TESTO DI PARTENZA:
Ma tornando ad Ali Shamkani, sarà utile ricordare che il ministro della Difesa
iraniano parlava ad Al Jazeera il giorno dopo il discorso tenuto da John Bolton
(sottosegretario di Stato per il controllo degli armamenti e la sicurezza
internazionale) nelle aule dell’Hudson Institute di Washington. Il nocciolo del
discorso di Bolton è contenuto in questa frase, con la richiesta imperiosa di
portare il dossier del nucleare iraniano di fronte al Consiglio di Sicurezza
dell’ONU: “Noi non possiamo permettere che l’Iran, uno sponsor tra i principali
del terrorismo internazionale, si procuri armi nucleari e i mezzi per farle
arrivare sull’Europa, sua gran parte del Medio Oriente e dell’Asia Centrale, o
addirittura oltre”.
Di nuovo non viene nominato Israele, e anzi si parla in modo da distribuire la
paura su un vasto numero di potenziali alleati, ma è chiaro che Israele è
incluso tra coloro che devono avere paura.
Condoleeza Rice – che ora, a totale scorno degli ottimisti che si aspettano una
svolta multilateralista della seconda Amministrazione Bush, va a guidare il
Dipartimento di Stato al posto di Colin Powell – aveva ripetutamente sollevato
il problema, con toni perfino più accalorati di quelli di John Bolton, nelle
ultime riunione del Consiglio per la Sicurezza nazionale da lei allora guidato.
E a Teheran certo non potevano non avere notato l’articolo che Charles
Krauthammer aveva pubblicato sul Washington Post 3: “La rivoluzione (in Iran,
ndr) che noi attendiamo da lungo tempo non sta avvenendo. E ciò rende sempre
più urgente la questione di un attacco preventivo. Se nulla sarà fatto, allora
un regime fanatico e terrorista, che non fa mistero di voler distruggere il
Grande Satana, disporrà sia di armi nucleari che di vettori per portarle sugli
obiettivi. La scelta che noi abbiamo di fronte è questa: o una rivoluzione o un
attacco preventivo”. Poichè tutti sanno che Krauthammer va a cena tutte le sere
con i Repubblicani e con alti funzionari del Pentagono, il segnale non poteva
essere più esplicito.

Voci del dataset
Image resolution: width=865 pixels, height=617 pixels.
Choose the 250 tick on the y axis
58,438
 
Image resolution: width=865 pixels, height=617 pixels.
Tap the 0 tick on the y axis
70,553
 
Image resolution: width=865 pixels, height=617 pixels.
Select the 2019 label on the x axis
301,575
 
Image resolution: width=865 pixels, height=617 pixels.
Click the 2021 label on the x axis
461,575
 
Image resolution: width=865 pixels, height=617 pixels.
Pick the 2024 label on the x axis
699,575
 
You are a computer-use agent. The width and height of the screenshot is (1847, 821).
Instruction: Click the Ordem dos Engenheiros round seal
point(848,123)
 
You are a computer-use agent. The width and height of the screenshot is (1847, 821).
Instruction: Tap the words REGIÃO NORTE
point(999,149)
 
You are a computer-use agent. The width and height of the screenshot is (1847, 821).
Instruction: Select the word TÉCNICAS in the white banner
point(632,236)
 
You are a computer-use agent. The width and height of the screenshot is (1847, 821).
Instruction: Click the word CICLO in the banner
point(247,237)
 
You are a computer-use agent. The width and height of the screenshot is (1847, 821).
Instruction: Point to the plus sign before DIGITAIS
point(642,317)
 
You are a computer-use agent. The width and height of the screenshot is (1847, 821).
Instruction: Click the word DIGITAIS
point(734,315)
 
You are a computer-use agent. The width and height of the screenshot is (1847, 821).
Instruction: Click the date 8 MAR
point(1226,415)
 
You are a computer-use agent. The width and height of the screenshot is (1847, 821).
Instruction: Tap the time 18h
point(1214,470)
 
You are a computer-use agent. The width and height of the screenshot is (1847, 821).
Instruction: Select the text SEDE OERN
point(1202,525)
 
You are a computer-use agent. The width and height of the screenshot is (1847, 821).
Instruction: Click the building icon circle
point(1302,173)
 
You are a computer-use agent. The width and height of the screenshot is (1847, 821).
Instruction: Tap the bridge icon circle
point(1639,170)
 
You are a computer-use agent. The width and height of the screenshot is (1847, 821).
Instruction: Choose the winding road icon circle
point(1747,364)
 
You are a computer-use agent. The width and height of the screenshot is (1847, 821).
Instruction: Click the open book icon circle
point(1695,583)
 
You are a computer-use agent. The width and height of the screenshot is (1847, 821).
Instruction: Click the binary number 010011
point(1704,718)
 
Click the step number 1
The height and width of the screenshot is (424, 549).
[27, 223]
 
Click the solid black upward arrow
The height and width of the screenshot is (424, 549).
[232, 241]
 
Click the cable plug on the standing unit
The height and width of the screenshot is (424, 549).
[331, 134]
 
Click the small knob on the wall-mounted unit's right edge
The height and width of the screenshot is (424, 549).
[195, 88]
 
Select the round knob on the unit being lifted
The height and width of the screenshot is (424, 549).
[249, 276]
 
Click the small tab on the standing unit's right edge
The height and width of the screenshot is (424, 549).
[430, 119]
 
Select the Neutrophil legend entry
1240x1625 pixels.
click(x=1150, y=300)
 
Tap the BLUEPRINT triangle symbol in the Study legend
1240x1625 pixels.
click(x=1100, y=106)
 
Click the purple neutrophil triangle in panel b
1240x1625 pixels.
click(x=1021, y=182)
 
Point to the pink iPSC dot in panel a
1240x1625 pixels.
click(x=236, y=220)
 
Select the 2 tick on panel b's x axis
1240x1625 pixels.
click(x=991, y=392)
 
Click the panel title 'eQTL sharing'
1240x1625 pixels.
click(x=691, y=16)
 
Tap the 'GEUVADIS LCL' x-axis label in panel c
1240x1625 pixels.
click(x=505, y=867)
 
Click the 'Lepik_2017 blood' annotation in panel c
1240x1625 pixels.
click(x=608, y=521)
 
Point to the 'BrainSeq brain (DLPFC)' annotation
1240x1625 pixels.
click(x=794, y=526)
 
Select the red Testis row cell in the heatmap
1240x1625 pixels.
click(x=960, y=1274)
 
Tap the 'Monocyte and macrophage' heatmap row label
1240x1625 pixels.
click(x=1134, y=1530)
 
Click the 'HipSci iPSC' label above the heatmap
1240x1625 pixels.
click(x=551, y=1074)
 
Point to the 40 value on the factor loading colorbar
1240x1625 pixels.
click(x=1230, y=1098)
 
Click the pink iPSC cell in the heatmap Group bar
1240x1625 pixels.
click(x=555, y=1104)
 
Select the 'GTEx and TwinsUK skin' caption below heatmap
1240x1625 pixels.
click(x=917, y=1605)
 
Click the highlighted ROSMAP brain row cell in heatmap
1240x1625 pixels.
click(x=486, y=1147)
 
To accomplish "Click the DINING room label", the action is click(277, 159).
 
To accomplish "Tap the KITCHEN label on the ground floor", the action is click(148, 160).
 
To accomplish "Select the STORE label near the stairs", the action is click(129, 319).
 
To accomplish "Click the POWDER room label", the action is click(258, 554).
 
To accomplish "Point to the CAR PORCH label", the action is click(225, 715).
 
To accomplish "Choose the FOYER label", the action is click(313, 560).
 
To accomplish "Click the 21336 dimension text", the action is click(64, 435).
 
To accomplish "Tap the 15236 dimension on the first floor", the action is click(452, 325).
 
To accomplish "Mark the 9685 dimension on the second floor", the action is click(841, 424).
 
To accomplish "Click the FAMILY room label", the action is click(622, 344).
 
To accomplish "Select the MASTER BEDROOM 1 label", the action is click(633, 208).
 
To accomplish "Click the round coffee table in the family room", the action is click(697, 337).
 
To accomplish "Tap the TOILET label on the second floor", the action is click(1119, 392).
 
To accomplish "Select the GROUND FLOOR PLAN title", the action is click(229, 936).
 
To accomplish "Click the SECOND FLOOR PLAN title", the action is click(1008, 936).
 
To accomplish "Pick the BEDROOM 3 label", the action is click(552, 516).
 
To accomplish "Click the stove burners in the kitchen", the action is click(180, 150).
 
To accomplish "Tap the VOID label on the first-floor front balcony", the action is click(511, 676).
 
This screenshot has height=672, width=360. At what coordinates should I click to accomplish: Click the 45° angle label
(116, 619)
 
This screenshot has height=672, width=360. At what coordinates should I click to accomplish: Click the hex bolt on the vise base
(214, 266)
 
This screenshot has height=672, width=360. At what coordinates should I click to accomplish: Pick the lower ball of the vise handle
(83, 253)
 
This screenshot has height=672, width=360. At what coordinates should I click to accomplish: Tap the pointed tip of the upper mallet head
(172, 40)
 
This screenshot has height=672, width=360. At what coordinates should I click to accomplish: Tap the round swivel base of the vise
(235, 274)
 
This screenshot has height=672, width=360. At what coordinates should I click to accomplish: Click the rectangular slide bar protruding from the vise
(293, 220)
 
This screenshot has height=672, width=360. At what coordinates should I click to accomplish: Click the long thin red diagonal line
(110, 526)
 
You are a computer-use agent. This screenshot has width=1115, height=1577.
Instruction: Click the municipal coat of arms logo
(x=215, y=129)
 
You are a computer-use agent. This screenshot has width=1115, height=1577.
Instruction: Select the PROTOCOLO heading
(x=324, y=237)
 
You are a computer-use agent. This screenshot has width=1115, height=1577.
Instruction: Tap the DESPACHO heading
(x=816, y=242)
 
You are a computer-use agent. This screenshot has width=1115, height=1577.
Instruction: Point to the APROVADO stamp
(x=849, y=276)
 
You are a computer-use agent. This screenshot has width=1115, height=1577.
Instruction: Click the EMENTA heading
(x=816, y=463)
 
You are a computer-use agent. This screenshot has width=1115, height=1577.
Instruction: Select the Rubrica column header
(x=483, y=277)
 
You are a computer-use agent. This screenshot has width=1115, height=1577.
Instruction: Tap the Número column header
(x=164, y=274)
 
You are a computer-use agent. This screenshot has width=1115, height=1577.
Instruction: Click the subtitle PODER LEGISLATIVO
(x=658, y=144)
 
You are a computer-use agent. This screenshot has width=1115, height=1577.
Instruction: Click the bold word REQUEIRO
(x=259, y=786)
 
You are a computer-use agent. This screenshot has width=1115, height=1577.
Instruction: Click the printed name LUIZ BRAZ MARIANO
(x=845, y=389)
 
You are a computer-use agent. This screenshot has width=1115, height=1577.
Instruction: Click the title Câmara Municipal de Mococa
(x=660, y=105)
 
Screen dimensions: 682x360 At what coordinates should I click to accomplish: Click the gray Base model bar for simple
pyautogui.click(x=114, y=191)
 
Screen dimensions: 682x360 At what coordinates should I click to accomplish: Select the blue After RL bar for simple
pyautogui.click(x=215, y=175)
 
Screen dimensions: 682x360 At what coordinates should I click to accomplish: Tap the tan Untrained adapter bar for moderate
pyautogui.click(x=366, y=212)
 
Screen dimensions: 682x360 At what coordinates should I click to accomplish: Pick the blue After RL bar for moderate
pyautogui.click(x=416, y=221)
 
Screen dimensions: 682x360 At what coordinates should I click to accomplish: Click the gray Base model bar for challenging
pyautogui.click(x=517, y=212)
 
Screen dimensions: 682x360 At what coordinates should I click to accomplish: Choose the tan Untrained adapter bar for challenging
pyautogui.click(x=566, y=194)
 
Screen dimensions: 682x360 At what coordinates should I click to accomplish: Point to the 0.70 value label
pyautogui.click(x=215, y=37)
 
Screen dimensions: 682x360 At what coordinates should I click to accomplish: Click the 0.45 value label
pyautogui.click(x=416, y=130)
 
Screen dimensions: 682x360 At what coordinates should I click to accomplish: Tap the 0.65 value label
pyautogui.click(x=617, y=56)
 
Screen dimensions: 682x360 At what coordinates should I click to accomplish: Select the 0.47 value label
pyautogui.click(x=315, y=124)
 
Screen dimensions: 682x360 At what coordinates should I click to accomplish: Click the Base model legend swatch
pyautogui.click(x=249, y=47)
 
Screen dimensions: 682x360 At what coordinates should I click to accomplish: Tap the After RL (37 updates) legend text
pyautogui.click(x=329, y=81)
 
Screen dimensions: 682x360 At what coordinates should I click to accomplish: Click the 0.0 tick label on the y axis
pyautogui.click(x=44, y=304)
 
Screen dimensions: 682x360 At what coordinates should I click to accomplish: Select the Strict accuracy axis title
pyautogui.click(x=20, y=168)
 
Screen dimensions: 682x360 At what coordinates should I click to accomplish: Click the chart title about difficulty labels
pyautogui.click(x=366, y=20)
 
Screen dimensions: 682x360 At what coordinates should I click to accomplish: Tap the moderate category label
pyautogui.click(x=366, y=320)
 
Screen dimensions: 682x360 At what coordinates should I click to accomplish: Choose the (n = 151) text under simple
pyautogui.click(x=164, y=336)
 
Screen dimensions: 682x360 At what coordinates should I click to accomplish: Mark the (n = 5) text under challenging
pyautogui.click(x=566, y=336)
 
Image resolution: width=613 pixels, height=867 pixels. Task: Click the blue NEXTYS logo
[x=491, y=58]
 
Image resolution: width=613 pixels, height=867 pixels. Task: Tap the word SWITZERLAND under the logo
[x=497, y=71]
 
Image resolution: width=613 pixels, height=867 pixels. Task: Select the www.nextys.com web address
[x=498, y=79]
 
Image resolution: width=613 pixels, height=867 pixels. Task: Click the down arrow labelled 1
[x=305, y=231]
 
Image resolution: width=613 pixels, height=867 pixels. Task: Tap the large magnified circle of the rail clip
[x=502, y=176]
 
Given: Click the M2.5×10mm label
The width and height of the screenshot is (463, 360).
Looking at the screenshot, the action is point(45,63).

DOMANDE DA RISOLVERE:
1. Quali persone compaiono con nome e cognome nell'articolo sul nucleare iraniano? Elencale tutte.
2. Riproduci il passo dell'articolo sul nucleare iraniano compreso tra "Condoleeza Rice –" e "lei allora guidato.", estremi inclusi.
3. Nell'articolo sul nucleare iraniano, dove aveva tenuto il suo discorso John Bolton?

SOLUZIONI:
1. Ali Shamkani, John Bolton, Condoleeza Rice, Colin Powell, Charles Krauthammer

2.
Condoleeza Rice – che ora, a totale scorno degli ottimisti che si aspettano una
svolta multilateralista della seconda Amministrazione Bush, va a guidare il
Dipartimento di Stato al posto di Colin Powell – aveva ripetutamente sollevato
il problema, con toni perfino più accalorati di quelli di John Bolton, nelle
ultime riunione del Consiglio per la Sicurezza nazionale da lei allora guidato.

3. Nelle aule dell'Hudson Institute di Washington.